▶ [課題の指示]: 洗濯と細菌を扱った課題文にある次の一文を英語に翻訳してください:「家庭用洗濯機を用いた洗濯は、衣類などの汚れを落としてくれますが、存在する細菌を滅菌してくれるわけではありません。」

▶ [課題文]:
━━━━━━━━
洗濯のせいで衣類などがモラクセラ菌に汚染されるかも?
家庭用洗濯機を用いた洗濯は、衣類などの汚れを落としてくれますが、存在する細菌を滅菌してくれるわけではありません。
それどころか、洗濯の方法によっては、洗濯のせいで衣類などが細菌に汚染されてしまう可能性があります。
2015年に発表された研究論文(参考文献4)では、洗濯前の衣類(綿のTシャツ)に存在した様々な種類の細菌が洗濯後も衣類に残存していたことが報告されています。
また、洗濯によって「たくさんの細菌に汚染された衣類」から「細菌の少ないきれいな衣類」へ細菌が移る可能性もあるようです。
モラクセラ菌の場合も洗濯機での洗濯中に衣類などを汚染することが考えられます。
モラクセラ菌には健康リスクあり
モラクセラ菌は日和見感染の原因になることが知られています(健康な人には病原性をほとんど示しませんが、免疫が低下した人などに対して病原性を示します)(参考文献1)。
例えば、髄膜炎、リンパ節炎、眼内炎、菌血症、血液系腫瘍などと関係があります(参考文献1)。
モラクセラ菌は生乾き臭を発生させるだけでなく健康リスクにつながる可能性があり、洗濯物の中でモラクセラ菌が増殖しないようにしたほうがよさそうです。
生乾き臭の発生(モラクセラ菌の活動)を抑えるための7つの方法
以上で紹介したように、生乾き臭の発生の主な原因は洗濯物に存在するモラクセラ菌です。
部屋干しの生乾き臭を防ぐには、モラクセラ菌に対処する必要があります。
━━━━━━━━
▶ [提示データ]:
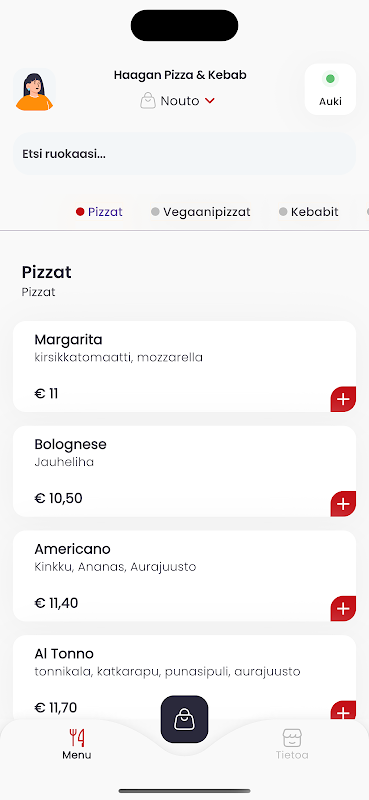Screen dimensions: 369x800
Task: Select the Vegaanipizzat category
Action: click(x=201, y=212)
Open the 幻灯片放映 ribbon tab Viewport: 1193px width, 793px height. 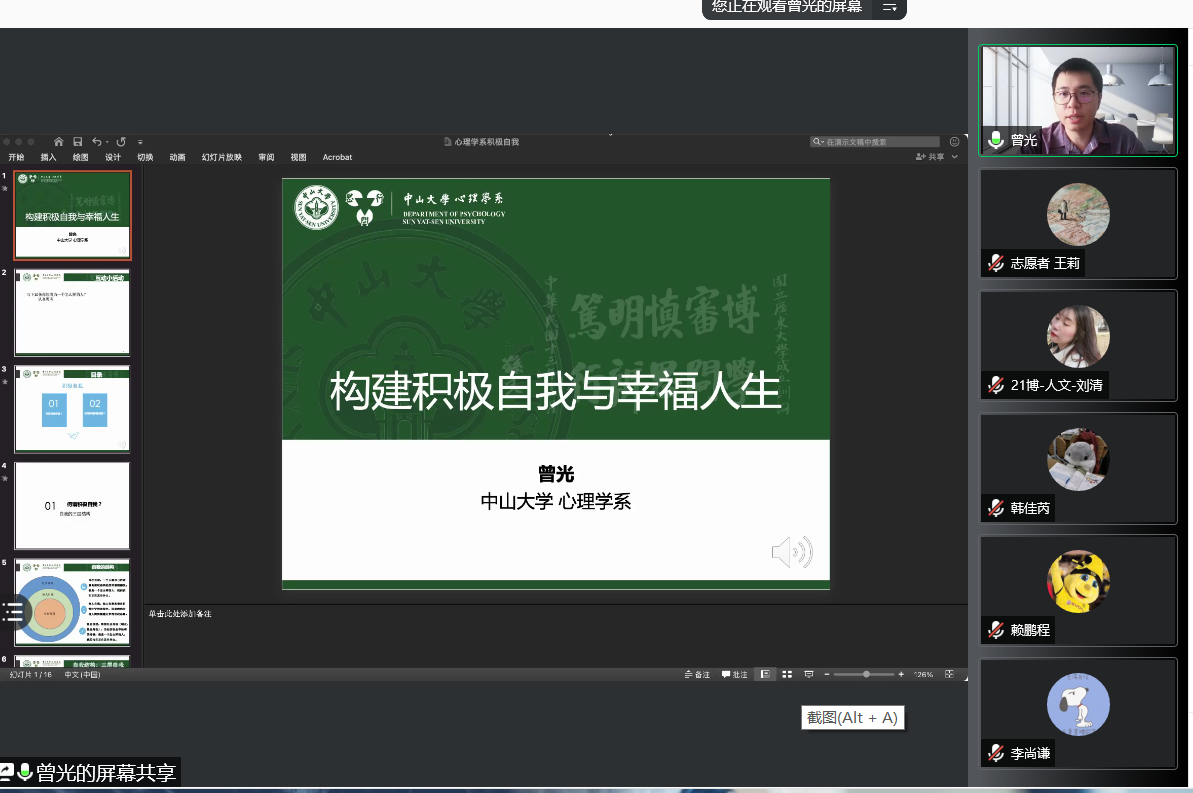pyautogui.click(x=221, y=157)
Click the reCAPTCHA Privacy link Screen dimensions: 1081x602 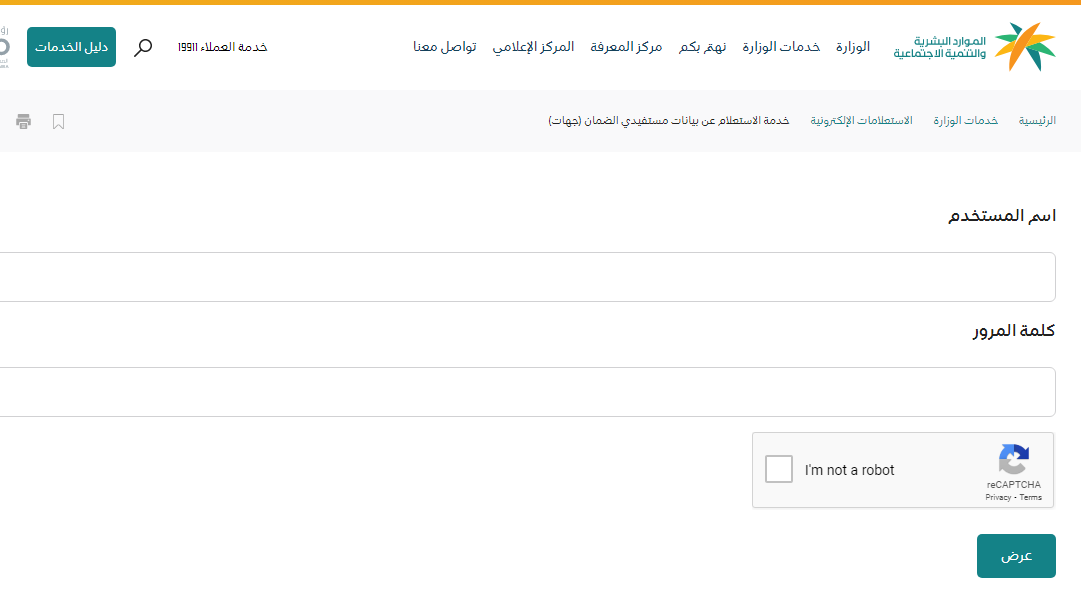997,497

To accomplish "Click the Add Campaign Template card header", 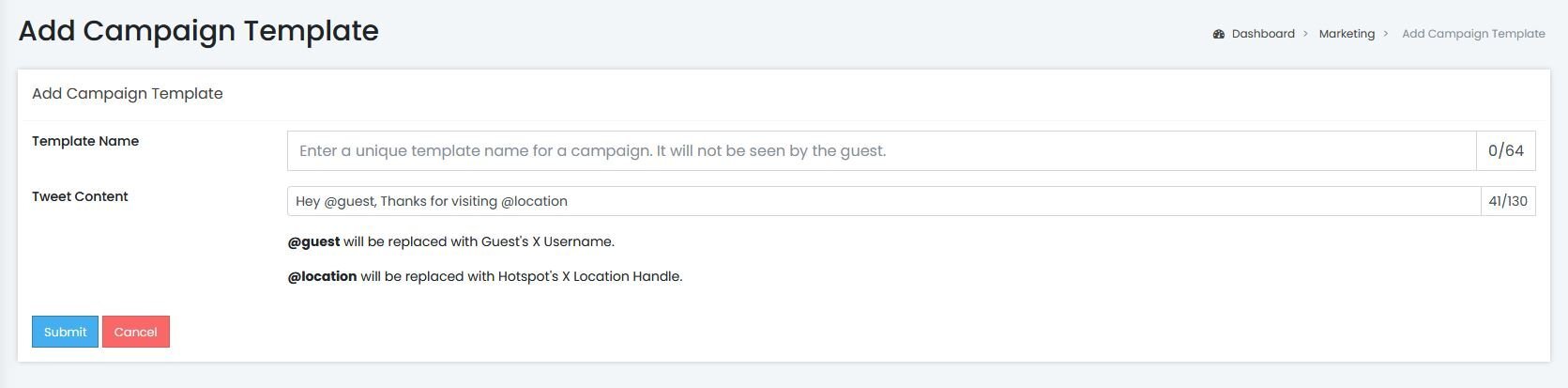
━━━━━━━━
▶ [解答]: Washing clothes in a household washing machine removes dirt from clothing and similar items, but it does not sterilize the bacteria present.